■ Task objective
Print the lines exactly as they appear, beginning with the line that contains "Open the Statistics dropdown menu" and ending after the line that contains "(x=586, y=772)".

■ Data lines

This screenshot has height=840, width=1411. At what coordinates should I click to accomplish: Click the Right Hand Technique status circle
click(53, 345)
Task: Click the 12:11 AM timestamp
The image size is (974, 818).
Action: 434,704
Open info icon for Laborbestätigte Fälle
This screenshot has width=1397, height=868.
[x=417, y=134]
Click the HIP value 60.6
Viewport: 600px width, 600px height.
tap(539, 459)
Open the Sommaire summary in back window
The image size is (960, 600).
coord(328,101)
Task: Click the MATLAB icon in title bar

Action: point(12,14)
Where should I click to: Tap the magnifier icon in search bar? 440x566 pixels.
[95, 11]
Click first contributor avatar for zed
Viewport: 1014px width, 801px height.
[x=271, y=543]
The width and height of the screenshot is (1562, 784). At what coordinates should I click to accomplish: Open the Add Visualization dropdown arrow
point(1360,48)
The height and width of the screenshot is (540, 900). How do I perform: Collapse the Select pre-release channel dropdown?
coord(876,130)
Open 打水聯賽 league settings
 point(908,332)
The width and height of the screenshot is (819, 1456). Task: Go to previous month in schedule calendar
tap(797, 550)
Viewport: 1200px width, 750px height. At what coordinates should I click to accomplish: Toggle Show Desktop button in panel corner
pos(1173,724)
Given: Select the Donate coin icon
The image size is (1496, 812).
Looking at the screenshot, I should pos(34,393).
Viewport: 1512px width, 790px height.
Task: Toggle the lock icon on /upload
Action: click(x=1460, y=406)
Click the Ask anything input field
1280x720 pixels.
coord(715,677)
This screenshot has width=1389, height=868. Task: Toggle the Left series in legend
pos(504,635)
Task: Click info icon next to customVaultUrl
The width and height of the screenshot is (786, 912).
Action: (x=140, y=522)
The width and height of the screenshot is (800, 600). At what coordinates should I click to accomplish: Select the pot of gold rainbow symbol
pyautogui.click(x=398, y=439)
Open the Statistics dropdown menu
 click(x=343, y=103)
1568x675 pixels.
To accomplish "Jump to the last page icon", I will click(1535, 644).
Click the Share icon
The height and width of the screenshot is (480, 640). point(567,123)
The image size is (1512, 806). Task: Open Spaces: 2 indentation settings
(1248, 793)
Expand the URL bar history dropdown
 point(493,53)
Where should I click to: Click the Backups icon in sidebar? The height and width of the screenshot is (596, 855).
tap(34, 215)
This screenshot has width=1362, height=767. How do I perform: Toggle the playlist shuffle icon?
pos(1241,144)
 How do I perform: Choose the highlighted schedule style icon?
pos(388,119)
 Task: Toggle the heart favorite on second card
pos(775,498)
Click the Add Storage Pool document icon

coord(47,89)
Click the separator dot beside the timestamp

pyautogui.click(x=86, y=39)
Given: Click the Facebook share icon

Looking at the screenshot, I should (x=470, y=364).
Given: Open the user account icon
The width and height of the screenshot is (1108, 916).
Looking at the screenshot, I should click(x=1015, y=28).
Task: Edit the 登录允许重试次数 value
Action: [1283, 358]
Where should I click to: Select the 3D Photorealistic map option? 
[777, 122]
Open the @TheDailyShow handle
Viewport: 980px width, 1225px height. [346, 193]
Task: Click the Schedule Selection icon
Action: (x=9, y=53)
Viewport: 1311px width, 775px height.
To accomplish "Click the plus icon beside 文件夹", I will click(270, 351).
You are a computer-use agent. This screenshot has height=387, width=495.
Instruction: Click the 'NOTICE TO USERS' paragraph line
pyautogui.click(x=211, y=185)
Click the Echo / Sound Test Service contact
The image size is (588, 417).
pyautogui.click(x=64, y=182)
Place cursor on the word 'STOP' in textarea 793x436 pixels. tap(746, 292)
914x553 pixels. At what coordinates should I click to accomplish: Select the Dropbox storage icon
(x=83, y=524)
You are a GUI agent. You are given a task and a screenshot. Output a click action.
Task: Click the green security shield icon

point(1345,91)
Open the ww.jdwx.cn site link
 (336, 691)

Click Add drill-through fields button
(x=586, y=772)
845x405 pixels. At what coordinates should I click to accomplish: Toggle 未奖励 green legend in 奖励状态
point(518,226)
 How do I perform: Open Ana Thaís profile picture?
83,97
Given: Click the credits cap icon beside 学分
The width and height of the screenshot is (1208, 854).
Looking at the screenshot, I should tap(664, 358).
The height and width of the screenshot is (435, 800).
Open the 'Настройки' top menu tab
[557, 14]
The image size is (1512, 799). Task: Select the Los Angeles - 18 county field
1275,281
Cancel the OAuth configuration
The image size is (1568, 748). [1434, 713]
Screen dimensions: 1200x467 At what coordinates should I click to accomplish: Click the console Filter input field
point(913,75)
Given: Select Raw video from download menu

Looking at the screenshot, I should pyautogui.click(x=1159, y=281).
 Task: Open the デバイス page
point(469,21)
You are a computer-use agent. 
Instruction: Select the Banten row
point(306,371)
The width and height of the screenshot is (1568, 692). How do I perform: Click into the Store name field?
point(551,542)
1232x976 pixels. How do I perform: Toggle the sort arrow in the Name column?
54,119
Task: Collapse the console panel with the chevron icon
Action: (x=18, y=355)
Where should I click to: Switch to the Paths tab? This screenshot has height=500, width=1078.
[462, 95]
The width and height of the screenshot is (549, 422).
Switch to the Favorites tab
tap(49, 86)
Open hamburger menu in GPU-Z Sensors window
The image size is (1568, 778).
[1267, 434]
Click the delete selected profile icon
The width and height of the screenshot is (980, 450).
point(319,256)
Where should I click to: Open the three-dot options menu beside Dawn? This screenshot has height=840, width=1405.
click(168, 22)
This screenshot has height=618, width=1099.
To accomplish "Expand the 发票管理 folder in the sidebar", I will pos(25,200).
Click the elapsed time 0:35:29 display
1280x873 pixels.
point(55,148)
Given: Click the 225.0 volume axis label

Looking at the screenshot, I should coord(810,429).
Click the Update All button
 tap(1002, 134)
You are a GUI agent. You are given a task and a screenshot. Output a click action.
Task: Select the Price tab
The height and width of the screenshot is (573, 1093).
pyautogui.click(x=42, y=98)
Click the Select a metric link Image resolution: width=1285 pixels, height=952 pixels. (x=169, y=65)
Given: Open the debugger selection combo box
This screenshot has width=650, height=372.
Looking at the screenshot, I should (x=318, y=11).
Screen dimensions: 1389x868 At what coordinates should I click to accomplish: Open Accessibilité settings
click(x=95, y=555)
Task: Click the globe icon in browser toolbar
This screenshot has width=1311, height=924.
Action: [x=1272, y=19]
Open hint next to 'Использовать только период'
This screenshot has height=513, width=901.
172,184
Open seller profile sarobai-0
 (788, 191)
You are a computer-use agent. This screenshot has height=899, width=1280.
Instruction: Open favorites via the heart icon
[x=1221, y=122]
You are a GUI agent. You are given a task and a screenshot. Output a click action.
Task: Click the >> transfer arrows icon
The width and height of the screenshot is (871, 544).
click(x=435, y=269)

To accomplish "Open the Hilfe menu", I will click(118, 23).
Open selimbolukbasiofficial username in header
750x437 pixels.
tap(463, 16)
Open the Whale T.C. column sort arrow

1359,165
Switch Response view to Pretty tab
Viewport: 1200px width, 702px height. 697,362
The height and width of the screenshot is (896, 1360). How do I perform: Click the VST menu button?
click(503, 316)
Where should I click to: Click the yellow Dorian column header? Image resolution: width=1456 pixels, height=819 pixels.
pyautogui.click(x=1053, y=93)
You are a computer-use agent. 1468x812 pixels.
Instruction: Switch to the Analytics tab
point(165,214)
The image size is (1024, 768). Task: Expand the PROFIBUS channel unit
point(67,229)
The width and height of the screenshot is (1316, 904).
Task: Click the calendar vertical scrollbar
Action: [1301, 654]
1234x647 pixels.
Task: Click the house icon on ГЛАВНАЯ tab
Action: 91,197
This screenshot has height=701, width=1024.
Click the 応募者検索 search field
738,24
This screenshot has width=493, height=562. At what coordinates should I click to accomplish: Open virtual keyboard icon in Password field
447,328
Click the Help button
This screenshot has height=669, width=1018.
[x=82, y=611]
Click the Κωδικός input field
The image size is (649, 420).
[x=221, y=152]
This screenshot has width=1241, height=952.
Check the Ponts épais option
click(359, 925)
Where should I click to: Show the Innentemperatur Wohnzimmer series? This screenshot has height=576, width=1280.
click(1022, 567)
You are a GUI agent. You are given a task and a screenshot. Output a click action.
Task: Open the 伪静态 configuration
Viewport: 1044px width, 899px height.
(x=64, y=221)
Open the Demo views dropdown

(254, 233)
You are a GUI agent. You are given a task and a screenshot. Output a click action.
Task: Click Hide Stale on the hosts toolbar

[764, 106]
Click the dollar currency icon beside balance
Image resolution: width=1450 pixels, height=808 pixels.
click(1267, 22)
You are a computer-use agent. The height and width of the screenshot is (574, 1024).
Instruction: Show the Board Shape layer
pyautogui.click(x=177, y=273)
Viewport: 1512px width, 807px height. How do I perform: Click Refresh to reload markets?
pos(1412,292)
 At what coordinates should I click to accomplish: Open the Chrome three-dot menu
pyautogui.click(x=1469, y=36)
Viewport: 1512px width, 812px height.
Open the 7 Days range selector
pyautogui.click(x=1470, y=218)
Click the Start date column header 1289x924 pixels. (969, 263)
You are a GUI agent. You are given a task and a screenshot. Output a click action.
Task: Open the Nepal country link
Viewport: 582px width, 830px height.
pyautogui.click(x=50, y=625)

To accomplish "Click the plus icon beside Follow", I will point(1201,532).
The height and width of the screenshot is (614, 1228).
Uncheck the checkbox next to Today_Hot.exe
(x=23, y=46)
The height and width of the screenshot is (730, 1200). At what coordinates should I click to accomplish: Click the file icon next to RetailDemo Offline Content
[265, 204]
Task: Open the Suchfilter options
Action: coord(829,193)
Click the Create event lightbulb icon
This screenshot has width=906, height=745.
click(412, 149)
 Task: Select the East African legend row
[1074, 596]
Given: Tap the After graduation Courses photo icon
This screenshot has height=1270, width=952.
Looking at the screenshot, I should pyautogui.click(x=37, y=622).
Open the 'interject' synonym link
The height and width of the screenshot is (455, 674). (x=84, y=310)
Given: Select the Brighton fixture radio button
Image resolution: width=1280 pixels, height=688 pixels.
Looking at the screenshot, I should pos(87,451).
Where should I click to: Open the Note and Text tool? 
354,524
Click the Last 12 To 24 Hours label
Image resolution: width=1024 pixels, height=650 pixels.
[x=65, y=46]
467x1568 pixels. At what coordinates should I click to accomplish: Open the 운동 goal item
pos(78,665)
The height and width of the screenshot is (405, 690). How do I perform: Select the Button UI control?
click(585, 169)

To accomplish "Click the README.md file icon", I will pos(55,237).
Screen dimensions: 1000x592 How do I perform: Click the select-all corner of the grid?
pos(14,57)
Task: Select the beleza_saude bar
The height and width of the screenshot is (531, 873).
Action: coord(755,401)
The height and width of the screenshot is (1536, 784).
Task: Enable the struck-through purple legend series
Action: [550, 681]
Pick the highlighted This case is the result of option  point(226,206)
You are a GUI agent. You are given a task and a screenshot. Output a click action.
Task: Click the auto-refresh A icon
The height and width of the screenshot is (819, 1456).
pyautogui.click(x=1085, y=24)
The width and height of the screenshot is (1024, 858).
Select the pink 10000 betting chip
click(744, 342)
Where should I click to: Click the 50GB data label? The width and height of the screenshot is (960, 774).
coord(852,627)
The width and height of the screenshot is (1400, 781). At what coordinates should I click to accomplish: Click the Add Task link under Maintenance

■ Answer below
Open the Statistics dropdown menu
 click(x=343, y=103)
1568x675 pixels.
To accomplish "Jump to the last page icon", I will click(1535, 644).
Click the Share icon
The height and width of the screenshot is (480, 640). point(567,123)
The image size is (1512, 806). Task: Open Spaces: 2 indentation settings
(1248, 793)
Expand the URL bar history dropdown
 point(493,53)
Where should I click to: Click the Backups icon in sidebar? The height and width of the screenshot is (596, 855).
tap(34, 215)
This screenshot has width=1362, height=767. How do I perform: Toggle the playlist shuffle icon?
pos(1241,144)
 How do I perform: Choose the highlighted schedule style icon?
pos(388,119)
 Task: Toggle the heart favorite on second card
pos(775,498)
Click the Add Storage Pool document icon

coord(47,89)
Click the separator dot beside the timestamp

pyautogui.click(x=86, y=39)
Given: Click the Facebook share icon

Looking at the screenshot, I should (x=470, y=364).
Given: Open the user account icon
The width and height of the screenshot is (1108, 916).
Looking at the screenshot, I should click(x=1015, y=28).
Task: Edit the 登录允许重试次数 value
Action: [1283, 358]
Where should I click to: Select the 3D Photorealistic map option? 
[777, 122]
Open the @TheDailyShow handle
Viewport: 980px width, 1225px height. [346, 193]
Task: Click the Schedule Selection icon
Action: (x=9, y=53)
Viewport: 1311px width, 775px height.
To accomplish "Click the plus icon beside 文件夹", I will click(270, 351).
You are a computer-use agent. This screenshot has height=387, width=495.
Instruction: Click the 'NOTICE TO USERS' paragraph line
pyautogui.click(x=211, y=185)
Click the Echo / Sound Test Service contact
The image size is (588, 417).
pyautogui.click(x=64, y=182)
Place cursor on the word 'STOP' in textarea 793x436 pixels. tap(746, 292)
914x553 pixels. At what coordinates should I click to accomplish: Select the Dropbox storage icon
(x=83, y=524)
You are a GUI agent. You are given a task and a screenshot. Output a click action.
Task: Click the green security shield icon

point(1345,91)
Open the ww.jdwx.cn site link
 (336, 691)

Click Add drill-through fields button
(x=586, y=772)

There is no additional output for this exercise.